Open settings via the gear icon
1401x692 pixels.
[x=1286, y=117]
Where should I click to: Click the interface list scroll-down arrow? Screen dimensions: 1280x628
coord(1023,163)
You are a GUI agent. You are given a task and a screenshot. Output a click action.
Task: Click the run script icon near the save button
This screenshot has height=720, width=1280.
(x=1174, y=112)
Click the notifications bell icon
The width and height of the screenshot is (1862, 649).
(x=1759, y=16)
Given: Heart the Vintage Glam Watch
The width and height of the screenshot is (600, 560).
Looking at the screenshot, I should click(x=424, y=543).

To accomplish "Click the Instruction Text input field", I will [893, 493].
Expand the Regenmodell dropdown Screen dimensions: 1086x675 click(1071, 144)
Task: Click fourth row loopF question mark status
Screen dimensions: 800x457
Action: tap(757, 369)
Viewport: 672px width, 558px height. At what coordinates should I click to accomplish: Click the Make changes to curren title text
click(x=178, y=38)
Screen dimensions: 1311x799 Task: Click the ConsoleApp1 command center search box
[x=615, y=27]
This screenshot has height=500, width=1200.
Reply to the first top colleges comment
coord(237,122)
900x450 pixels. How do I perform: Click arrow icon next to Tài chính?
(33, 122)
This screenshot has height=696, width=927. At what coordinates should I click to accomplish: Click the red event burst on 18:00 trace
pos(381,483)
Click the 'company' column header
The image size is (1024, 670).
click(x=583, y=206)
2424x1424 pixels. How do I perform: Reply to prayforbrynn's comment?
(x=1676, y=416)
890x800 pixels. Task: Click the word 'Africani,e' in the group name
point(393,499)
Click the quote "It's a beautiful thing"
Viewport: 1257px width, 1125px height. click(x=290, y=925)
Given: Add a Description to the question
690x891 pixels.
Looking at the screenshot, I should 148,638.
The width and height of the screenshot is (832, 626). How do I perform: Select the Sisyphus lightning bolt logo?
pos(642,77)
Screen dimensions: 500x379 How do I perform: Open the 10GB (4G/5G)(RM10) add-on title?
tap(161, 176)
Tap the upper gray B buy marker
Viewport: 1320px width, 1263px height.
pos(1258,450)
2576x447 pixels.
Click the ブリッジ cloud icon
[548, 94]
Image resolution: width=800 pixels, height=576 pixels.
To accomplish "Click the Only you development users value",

TASK:
From the line that contains "Screen dimensions: 500x379" down to the final line of the entries, print every line exactly as it is, and only those lines.

ANSWER BELOW:
Screen dimensions: 500x379 How do I perform: Open the 10GB (4G/5G)(RM10) add-on title?
tap(161, 176)
Tap the upper gray B buy marker
Viewport: 1320px width, 1263px height.
pos(1258,450)
2576x447 pixels.
Click the ブリッジ cloud icon
[548, 94]
Image resolution: width=800 pixels, height=576 pixels.
To accomplish "Click the Only you development users value",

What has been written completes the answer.